Обдумав мои слова, Лили говорит:
– У меня есть сестра по имени Мередит.
– Нет, – поправляю я. – Это у меня есть сестра Мередит. А твоих сестер зовут Келли и Рита.
– А мою маму – Веник-Пук!
– Правильно, – я вынимаю талисман Веник-Пук из кармана и кладу его на нашу постель. Лили запрыгивает на матрас и обнюхивает его.
– И шрам у меня тоже есть, – Лили поворачивается на постели, показывая мне спину. И смотрит на меня страдальческими глазами.
– Да, есть. От операции, когда у тебя была травма двух дисков позвоночника. Как ты меня тогда напугала, – я часто гадаю, хорошо ли она помнит те события, или просто вытеснила их из памяти.
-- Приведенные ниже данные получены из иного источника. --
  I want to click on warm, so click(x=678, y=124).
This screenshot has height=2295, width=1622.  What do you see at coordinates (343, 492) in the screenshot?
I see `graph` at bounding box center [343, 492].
Видимо, если она знает, откуда у нее шрам на спине, значит, шрамы остались и в других, менее заметных местах.
Я снимаю штаны, сворачиваю и откладываю в сторону. Одно и то же белье я ношу по три дня, чтобы не тратить времени на стирку.
– Видишь? – я вытягиваю голую ногу на койке. – Эти шрамы у меня на ноге – тоже от операции, когда врач разрезал мне ногу, чтобы вытащить несколько вен.
Лили кривится.
– Зачем он это сделал?
– Венозные клапаны перестали работать и не возвращали кровь в мое сердце. Врач выдернул вены, как птица выдергивает червяков из земли.
Лили моргает и наклоняет голову.
– А вот эта метка, у меня над глазом?
Я хватаю ее за морду и пригибаю голову еще ниже.
– Эта? Да так, пустяк. След удовольствия. Ты так увлеклась, гоняясь за своим красным мячиком, что врезалась головой в плиту.
Лили смеется, хоть и считает, что с ее стороны это было глупо. Инстинктивно она вскакивает, бросается в другой угол каюты и находит свой красный мячик под столиком, за которым мы иногда едим, когда нам надоедает глазеть на море. Она запрыгивает на койку и для надежности кладет мячик у своих ног.
Я вытягиваю указательный палец левой руки. Виски плещется у стенок моего стакана, как океан – у обшивки нашего судна. Повыше сустава, соединяющего палец с ладонью, видна отметина.
– А этот шрам я заработал, сражаясь с тобой.
– Со мной?
– Вот именно. Я раскладывал покупки, а ты выхватила колбасу чоризо у меня из рук, и при этом тяпнула меня за палец.
– Я?!
– Тебе так хотелось колбасы, что ты ни за что не соглашалась отпустить мой палец.
– А ты что?
– А я вмазал тебе по сопатке и уложил в капусту бокчой. Просто чтобы не лишиться пальца.
Лили пожимает плечами.
– Ну я же сама как колбаска.
– Знаю, знаю.
Лили изгибается.
– А вот это что выпирает у меня сбоку?
Я прикасаюсь к ее животу сбоку и нащупываю подвижное ребро.
– А, это. Когда ты была еще щенком, ты однажды свалилась с лестницы. Врач сказал, что ты сломала ребро. В то время я этого не знал, и оно, наверное, срослось не совсем так, как надо. Как ты меня напугала в тот раз! – Я поднял стакан, провозглашая тост: – Пью за твое подвижное ребро!
Лили спрыгивает с койки и бежит к своей миске с водой.
– А я выпью за твои, – она жадно лакает воду. Я не удосуживаюсь объяснить ей, что таких ребер у меня нет. Исхожу из того, что понятно ей.